Are Gateways Still Good?

Allison

New Member
I have a gateway that has served me well for 6+ years. However, it's now running on 10% of its memory, has been giving me more problems, and I fear it's now on hospice care. As much as I'd love to hold out until Windows 10 comes out, I don't know that I'll be able to, and have asked for money towards a laptop for Christmas.

My family has had some recent issues with HP products, and so I'd like to avoid HP. I LOVE my current Gateway, and would love another one. However, though I've found them online, I have not seen them in stores in the past few years. That makes me a bit leery. Are Gateways still considered good computers? Were they ever? Was I just lucky with this one?

If not Gateway, and not HP, what brands would you generally recommend? I'm leaning towards Dell or Acer. I thought I heard that Gateway and Acer are one and the same now?

Basically, I'm terrified of buying a lemon. I'd love one that would last me 5+ years, but I've heard 2 to 3 years is typical for a laptop now. Is that true?

:confused:
 
Technically, I could splurge for an Apple. But I would prefer something under $500.

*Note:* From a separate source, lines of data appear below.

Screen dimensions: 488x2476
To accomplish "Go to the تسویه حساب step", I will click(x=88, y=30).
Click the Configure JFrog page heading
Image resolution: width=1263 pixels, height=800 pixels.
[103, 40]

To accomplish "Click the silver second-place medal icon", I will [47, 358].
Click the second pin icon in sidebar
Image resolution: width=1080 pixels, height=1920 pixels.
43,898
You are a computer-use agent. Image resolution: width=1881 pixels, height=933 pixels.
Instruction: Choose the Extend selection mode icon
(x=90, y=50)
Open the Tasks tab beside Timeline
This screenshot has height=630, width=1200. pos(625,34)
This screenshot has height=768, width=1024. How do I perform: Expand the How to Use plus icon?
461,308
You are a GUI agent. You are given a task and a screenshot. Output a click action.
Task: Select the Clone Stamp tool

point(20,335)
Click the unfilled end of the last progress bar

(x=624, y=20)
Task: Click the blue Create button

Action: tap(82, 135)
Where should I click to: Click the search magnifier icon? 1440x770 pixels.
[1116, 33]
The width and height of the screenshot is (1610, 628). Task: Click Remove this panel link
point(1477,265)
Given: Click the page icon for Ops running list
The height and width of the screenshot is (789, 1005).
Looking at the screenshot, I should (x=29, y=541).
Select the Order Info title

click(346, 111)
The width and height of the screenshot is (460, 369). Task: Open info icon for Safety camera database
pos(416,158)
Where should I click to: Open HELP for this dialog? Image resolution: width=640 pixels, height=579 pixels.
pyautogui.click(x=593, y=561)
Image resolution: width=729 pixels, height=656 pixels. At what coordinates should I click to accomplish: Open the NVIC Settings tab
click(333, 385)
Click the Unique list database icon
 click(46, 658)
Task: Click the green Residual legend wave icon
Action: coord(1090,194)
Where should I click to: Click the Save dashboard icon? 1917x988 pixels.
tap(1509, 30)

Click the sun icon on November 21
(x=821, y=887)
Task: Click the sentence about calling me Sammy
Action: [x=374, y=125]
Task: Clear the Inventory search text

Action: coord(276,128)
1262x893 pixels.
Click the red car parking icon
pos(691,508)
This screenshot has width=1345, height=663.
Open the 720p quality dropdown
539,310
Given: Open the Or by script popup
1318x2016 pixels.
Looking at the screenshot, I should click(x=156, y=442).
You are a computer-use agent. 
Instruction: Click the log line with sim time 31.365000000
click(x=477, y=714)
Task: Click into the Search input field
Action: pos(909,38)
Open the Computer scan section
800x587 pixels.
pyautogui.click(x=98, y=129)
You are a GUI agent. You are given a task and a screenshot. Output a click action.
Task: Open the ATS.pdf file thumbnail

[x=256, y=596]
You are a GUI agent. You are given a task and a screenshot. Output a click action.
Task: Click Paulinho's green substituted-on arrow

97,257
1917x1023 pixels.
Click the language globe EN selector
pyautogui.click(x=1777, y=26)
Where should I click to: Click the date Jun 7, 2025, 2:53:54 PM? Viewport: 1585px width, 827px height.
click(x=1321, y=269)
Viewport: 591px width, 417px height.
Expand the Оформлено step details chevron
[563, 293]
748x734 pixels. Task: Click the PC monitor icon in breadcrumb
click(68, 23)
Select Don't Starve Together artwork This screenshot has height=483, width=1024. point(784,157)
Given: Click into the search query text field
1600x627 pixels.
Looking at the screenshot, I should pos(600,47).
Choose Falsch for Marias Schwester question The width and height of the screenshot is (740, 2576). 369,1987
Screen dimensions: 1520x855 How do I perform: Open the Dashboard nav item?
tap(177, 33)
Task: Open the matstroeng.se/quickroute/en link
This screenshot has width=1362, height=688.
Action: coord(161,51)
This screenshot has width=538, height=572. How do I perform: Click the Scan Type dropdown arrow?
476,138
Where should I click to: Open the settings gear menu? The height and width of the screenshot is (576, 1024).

So have Gateways gone downhill the past few years, or did I luck out on this one I have now?
 
I haven't liked Gateway laptops for quite a while. I'd personally say splurge on a Macbook for the good battery life, good design, and performance. Otherwise I'd look at a Dell Latitude. I can make a few more suggestions, but it would help if I knew what exactly the useage would be.
 
I haven't liked Gateway laptops for quite a while. I'd personally say splurge on a Macbook for the good battery life, good design, and performance. Otherwise I'd look at a Dell Latitude. I can make a few more suggestions, but it would help if I knew what exactly the useage would be.

My main worry with a Mac is compatibility, even though I can't think of any program I use on a consistent basis that wouldn't be compatible. And price, since I'm not doing anything tha

I'm honestly not worried about batter life, as I pretty much use it like a desktop and keep it plugged in all the time. (I know. I know. I'm not supposed to do that.)

Usage wise: very heavy on internet, very heavy on music (listening only, not editing, and only occasionally streaming) heavy on Word/Office, some internet gaming, but nothing too intense, basics for picture editing, and rarely for video/DVD. I'd likely buy Publisher separate from Word, and use Publisher occasionally. Like not nearly as often as Word, but often enough that using Word for the projects would drive me bonkers.

I'm very much a "mixed bag" when it comes to technology... I've gotten used to Windows for my laptop, but I have an iPad and an iPod, but still have a flip phone with no intentions of upgrading. (Not that you really needed to know all that, but to show that I'm not all that picky.)